Though Presbyterians are willing to accept varied definitions of some doctrines, they have always been wary of straying too far from Calvin's Reformed theology. ''Americans need to remember that John Calvin was one of the fathers of our church,'' said Dr. Charles Partee, professor of history at Pittsburgh Theological Seminary. Communion Interpretations
The Reformed tradition accepts many of the same creeds as other Christian communions, but Calvin clashed with Luther and other Reformers over doctrines concerning the sacraments. Presbyterians, for instance, tend to describe holy communion as a ''memorial'' of the Last Supper, rather than emphasize the physical presence of Jesus as exemplified in the communion service's bread and wine.
The doctrinal tenets of Presbyterianism are rooted in the 16thcentury Reformation, but in day-to-day aspects the church is shaped almost totally by its American experience.
When Scottish and Scottish-Irish immigrants came to the New World in the colonial period, their Presbyterianism sustained them spiritually in the rigorous frontier days.
They were strong individualists who were uneasy about the Puritan attempt to create a ''Holy Commonwealth'' in the New England colonies, especially because many Scots had been oppressed by the Anglican authorities in Great Britain. Separation of Church and State
Presbyterians quickly found ways to adapt their church life to the American scene. In 1729, colonial Presbyterians met to approve a significant change in the Westminster Confession, which gave the government the right to convene an assembly of the church. The American Presbyterians replaced that provision with a paragraph that stressed the separation of church and civil authority.
From the time the first presbytery was formed in 1709, the principle of a representative democracy was deeply rooted in the church. For some, this commitment to democracy carried over into public life. The Rev. John Witherspoon, a Presbyterian minister who came to this country from Scotland in 1768, signed the Declaration of Independence.
To preserve its teaching, the church emphasized an educated clergy. Because the church was unwilling to send large numbers of theologically untrained lay preachers to frontier missions, Presbyterianism did not grow rapidly in frontier areas during the westward expansion of the nation.
And so, while the growth of Presbyterianism was slowed on the prairies, the church took root and prospered in established population centers. Largely because of this, three-fifths of the Presbyterians in the denomination created today live east of the Mississippi River and north of Tennessee.
Six Presidents of the United States were Presbyterians: Andrew Jackson, James Buchanan, Grover Cleveland, Benjamin Harrison, Woodrow Wilson and Dwight D. Eisenhower.
According to a recent survey of its members by the United Presbyterian Church, 40 percent are professional workers, as against 11 percent of the population as a whole. More than 16 percent report incomes of $50,000 or more, a level achieved by only 9 percent of the general population, the researchers reported.

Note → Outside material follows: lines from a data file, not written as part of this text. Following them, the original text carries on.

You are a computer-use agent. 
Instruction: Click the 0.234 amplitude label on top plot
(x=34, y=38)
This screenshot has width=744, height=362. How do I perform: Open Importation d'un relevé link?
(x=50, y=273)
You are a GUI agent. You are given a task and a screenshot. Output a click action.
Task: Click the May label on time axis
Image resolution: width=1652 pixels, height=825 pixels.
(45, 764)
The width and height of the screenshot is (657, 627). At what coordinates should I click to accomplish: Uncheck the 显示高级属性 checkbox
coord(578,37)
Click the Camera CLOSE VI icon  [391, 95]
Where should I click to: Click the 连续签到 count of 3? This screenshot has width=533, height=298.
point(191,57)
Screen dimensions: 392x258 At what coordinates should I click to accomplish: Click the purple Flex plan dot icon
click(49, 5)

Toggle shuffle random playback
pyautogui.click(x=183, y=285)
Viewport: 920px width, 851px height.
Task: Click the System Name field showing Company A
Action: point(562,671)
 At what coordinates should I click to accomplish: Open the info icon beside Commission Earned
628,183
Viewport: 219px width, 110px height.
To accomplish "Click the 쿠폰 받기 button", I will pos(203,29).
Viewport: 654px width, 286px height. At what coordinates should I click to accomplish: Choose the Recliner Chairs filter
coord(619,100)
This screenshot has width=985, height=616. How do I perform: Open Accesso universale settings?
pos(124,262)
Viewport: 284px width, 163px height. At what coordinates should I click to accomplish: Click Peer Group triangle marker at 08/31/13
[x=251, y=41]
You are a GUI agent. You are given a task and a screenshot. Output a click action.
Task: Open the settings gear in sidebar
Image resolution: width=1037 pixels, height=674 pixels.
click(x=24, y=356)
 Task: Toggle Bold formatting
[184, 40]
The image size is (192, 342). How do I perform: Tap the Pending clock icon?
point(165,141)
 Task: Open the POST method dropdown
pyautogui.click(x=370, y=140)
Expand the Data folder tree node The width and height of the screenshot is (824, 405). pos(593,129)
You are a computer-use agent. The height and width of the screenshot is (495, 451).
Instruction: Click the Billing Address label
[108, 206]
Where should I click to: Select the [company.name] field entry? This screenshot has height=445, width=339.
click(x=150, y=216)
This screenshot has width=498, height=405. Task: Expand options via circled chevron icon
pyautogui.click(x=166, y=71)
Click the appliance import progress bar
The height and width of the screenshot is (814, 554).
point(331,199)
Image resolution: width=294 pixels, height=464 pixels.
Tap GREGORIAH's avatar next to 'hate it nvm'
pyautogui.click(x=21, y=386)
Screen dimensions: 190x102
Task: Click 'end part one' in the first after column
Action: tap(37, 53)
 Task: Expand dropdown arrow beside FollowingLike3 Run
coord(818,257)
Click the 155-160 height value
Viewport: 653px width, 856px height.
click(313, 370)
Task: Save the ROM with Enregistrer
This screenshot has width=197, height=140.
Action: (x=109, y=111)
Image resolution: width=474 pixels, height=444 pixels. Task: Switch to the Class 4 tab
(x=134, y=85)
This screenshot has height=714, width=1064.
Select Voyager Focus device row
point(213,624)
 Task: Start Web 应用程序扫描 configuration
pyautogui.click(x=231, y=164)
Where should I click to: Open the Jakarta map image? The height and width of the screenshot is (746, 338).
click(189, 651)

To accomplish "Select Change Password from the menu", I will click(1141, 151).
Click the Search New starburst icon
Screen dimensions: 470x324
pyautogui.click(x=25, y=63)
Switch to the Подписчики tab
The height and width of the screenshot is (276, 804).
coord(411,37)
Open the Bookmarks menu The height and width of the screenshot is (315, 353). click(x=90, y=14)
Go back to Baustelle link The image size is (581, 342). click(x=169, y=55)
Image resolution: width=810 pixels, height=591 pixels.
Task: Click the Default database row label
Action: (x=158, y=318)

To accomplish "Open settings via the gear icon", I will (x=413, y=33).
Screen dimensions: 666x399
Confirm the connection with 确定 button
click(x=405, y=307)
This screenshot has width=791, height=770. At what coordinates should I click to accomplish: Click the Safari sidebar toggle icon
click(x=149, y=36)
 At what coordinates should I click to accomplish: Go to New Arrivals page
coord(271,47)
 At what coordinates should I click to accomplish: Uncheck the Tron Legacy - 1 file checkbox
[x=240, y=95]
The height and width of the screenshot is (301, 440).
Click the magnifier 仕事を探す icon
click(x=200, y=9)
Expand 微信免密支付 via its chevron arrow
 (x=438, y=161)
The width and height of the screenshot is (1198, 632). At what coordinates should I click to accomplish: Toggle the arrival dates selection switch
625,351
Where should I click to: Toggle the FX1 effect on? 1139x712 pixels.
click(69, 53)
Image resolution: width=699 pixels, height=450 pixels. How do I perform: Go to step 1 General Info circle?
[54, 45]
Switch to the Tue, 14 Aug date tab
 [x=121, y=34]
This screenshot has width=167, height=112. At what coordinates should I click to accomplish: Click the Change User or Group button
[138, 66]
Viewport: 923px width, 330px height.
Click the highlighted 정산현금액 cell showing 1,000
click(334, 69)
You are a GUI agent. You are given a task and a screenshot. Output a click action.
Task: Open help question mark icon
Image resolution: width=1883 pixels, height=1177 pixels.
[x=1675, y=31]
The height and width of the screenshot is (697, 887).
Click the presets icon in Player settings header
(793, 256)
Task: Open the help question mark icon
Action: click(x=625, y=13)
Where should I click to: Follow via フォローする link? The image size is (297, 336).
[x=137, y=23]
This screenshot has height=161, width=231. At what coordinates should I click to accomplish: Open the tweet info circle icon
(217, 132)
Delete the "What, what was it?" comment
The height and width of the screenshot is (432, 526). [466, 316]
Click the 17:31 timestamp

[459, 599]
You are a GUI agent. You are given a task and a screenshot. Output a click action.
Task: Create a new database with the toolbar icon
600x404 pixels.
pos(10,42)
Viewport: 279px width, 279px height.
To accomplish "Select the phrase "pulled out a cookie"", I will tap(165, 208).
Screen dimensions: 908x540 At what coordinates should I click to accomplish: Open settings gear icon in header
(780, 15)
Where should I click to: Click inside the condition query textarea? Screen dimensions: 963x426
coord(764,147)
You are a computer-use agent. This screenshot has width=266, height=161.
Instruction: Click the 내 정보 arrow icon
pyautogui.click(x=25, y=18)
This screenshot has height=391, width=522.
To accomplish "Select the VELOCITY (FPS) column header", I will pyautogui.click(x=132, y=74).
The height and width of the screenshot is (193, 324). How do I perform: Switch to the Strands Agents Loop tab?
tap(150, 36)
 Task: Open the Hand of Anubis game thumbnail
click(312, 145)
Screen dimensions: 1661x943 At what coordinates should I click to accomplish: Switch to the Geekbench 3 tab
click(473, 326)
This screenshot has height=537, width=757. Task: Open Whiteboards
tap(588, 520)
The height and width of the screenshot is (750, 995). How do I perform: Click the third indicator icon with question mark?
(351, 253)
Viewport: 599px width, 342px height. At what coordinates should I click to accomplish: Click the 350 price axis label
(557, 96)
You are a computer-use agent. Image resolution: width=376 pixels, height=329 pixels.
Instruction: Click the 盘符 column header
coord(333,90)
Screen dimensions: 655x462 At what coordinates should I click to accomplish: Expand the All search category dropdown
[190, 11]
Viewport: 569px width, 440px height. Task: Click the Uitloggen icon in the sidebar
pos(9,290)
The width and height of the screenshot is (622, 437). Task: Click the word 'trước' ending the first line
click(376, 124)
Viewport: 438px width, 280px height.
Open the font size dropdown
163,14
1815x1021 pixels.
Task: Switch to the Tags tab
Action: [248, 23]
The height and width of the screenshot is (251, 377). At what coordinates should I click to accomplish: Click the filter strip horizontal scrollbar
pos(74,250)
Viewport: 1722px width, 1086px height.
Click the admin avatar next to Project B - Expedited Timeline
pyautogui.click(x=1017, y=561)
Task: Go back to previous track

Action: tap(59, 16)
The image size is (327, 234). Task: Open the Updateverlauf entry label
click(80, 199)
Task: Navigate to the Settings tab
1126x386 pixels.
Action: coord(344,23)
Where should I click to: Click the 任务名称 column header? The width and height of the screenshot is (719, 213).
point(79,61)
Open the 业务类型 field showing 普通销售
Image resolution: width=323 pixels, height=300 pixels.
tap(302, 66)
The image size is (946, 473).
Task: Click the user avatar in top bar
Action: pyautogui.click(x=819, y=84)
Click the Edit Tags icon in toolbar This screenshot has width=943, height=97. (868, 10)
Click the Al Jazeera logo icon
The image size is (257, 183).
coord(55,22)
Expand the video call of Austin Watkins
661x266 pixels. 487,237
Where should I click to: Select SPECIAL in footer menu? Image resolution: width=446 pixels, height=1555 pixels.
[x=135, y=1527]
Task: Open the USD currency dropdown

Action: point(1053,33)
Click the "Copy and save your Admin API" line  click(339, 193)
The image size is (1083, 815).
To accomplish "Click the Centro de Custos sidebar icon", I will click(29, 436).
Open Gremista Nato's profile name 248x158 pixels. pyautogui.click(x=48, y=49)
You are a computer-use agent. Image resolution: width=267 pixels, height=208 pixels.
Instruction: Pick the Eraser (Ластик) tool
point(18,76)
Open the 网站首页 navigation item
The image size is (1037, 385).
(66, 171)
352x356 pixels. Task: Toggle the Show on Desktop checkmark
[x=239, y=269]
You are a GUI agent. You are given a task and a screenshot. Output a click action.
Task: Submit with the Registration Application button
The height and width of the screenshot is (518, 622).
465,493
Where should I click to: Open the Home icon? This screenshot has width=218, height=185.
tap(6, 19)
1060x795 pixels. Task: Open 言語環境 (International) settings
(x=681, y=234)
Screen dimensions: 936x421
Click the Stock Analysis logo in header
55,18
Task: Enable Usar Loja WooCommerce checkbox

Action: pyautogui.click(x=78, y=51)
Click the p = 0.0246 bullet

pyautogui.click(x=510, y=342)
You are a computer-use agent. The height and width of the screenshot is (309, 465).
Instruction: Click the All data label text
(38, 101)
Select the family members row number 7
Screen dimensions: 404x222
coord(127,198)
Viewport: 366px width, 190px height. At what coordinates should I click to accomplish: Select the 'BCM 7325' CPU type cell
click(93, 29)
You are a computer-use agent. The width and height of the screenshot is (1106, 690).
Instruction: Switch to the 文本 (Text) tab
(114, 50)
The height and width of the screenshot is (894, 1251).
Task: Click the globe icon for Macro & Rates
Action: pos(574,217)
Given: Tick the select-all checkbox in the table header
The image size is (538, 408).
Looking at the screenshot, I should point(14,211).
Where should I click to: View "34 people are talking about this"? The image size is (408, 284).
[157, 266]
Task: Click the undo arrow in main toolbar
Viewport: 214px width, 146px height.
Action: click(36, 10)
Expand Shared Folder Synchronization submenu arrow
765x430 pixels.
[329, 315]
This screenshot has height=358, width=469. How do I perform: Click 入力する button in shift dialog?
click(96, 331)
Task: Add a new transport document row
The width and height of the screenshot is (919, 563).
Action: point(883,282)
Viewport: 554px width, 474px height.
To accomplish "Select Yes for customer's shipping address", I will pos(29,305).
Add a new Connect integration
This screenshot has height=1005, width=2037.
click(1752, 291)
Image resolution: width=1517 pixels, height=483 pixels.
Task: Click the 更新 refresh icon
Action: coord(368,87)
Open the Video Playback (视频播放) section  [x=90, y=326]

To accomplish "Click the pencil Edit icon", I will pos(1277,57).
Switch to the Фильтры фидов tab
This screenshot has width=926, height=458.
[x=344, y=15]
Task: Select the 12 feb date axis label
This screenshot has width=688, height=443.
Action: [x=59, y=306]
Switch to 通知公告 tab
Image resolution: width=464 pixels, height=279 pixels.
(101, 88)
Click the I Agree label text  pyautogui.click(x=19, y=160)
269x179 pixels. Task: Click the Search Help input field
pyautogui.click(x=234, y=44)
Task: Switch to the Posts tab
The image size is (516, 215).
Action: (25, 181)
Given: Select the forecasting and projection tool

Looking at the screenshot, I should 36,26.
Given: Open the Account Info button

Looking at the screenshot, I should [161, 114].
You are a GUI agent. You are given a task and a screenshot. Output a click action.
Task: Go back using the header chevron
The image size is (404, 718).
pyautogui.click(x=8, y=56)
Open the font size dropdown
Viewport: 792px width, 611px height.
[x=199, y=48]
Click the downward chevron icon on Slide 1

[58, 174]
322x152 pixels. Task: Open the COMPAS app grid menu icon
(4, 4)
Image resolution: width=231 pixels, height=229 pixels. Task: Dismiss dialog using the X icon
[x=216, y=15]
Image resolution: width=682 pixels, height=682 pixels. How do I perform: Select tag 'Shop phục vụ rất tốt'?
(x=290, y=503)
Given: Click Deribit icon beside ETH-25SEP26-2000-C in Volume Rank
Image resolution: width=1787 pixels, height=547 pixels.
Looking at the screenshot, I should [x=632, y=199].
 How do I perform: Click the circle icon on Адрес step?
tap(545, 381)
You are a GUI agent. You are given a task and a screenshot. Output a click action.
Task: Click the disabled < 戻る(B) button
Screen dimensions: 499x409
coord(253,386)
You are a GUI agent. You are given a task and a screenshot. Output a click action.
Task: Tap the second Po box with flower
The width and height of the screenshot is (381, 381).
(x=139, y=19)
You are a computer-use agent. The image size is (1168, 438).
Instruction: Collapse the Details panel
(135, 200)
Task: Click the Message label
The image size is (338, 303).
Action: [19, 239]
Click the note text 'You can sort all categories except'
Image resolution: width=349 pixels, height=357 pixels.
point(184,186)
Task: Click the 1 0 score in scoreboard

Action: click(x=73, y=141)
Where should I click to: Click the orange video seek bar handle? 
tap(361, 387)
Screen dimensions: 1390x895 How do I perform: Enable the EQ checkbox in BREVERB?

''It is an essentially middle-class church which nonetheless accepts a good deal of pluralism,'' said Dr. Samuel Calian, president of Pittsburgh Theological Seminary.
No similar survey has been taken by the Presbyterian Church in the United States, but its leaders say the composition of their wing is comparable. For Some, Time, but Not Money
Another survey of United Presbyterians reported that while members said they would willingly give up free time or suffer the loss of friends for the sake of their faith, they were less willing to sell securities or property or take out loans to support a Christian cause.
The future of the new church may depend on how well it deals with some potentially serious problems in membership. In recent years, membership in the United Presbyterian Church has declined about 16 percent, and it has declined about 10 percent in the Presbyterian Church in the United States.
The most recent statistics available for the United Presbyterian Church show that three of five members are female, 60 percent are over 45 years of age, and 20 percent are over 60. Members under the age of 35, especially those under 22, make up a conspicuously small portion of the church.
Dr. Thompson told the general assembly here that the loss of membership in the United Presbyterian church last year, about 36,000, was the smallest in the past decade and 10,000 fewer than the church lost in 1981.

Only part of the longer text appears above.